Sud, da politiche sostegno risultati sotto obiettivi- Bankitalia

martedì 4 agosto 2009 18:12
 

ROMA, 4 agosto (Reuters) - Negli ultimi 15 anni le politiche di sostegno del Mezzogiorno non hanno sortito risultati dal momento che il divario rispetto alle aree più ricche del Paese è rimasto stabile.

Lo dice la Banca d'Italia in uno studio pubblicato oggi.

"A dieci anni dall'avvio, i risultati ottenuti sono stati complessivamente inferiori agli obiettivi, in termini sia di sviluppo economico e sociale sia di performance delle imprese beneficiarie degli incentivi", dice Bankitalia nello studio, spiegando che nel passato decennio il divario fra Sud e Centro Nord in termini di Pil pro capite è rimasto sostanzialmente stazionario.

"Le differenze tra lo sviluppo del Mezzogiorno e quello del resto del paese non si sono ridotte, ma neppure acuite, nel corso dell'ultimo decennio. Dalla metà degli anni novanta al 2007 il prodotto nel Mezzogiorno è cresciuto sostanzialmente agli stessi ritmi di quelli del Centro Nord. A un andamento che nel periodo 1996-2002 è stato di circa 3 decimi di punto superiore nelle regioni meridionali rispetto al resto del paese, ha fatto seguito un quinquennio di più accentuata debolezza (0,5% all'anno e 1,2 rispettivamente nel Sud e al Centro Nord)", dice Bankitalia.

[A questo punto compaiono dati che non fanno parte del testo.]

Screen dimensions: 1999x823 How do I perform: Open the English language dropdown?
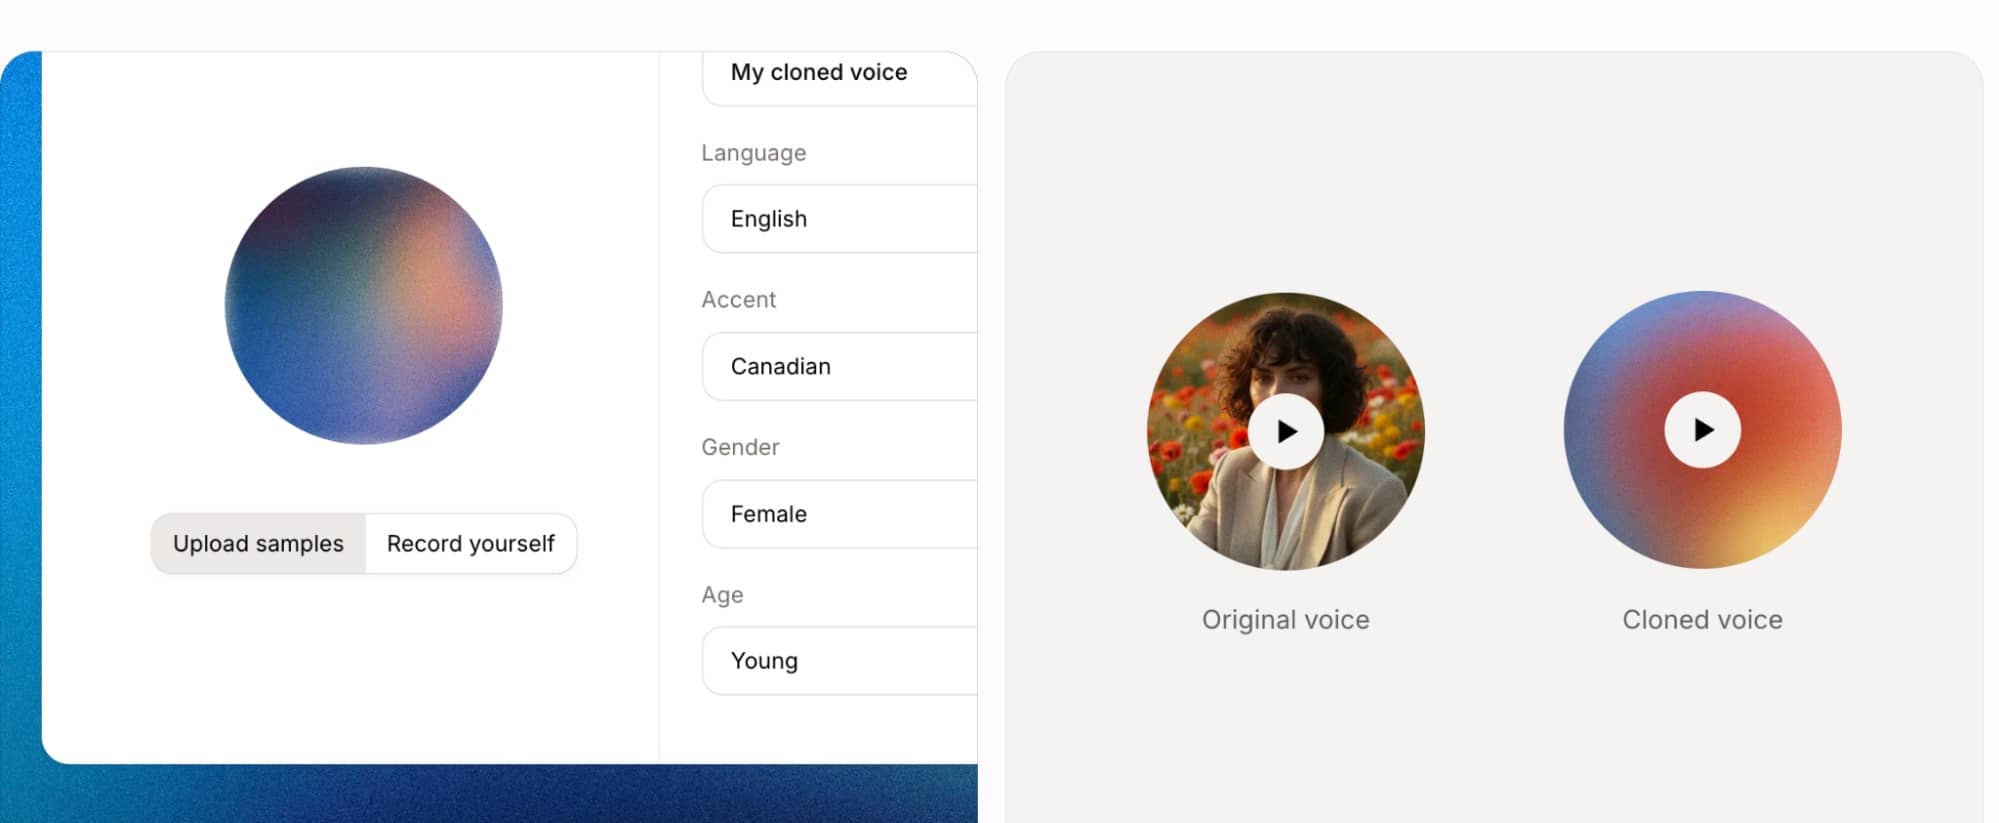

"La quota di Pil del Mezzogiorno rispetto all'intero paese è scesa, a prezzi concatenati del 2000, dal 24,2% nel 2002 al 23,6 nel 2007. Nel 2007 la crescita del prodotto meridionale è stata più debole di quella del Centro Nord (0,7 contro 1,7 per cento, rispettivamente)".

Nel valutare lo scostamento tra risultati e obiettivi Bankitalia argomenta che "l'insuccesso della nuova politica regionale è un aspetto dell'insuccesso complessivo della politica economica italiana nell'ultimo quindicennio, di cui il ristagno della crescita e della produttività costituisce (al Nord e al Sud) il sintomo economico più evidente".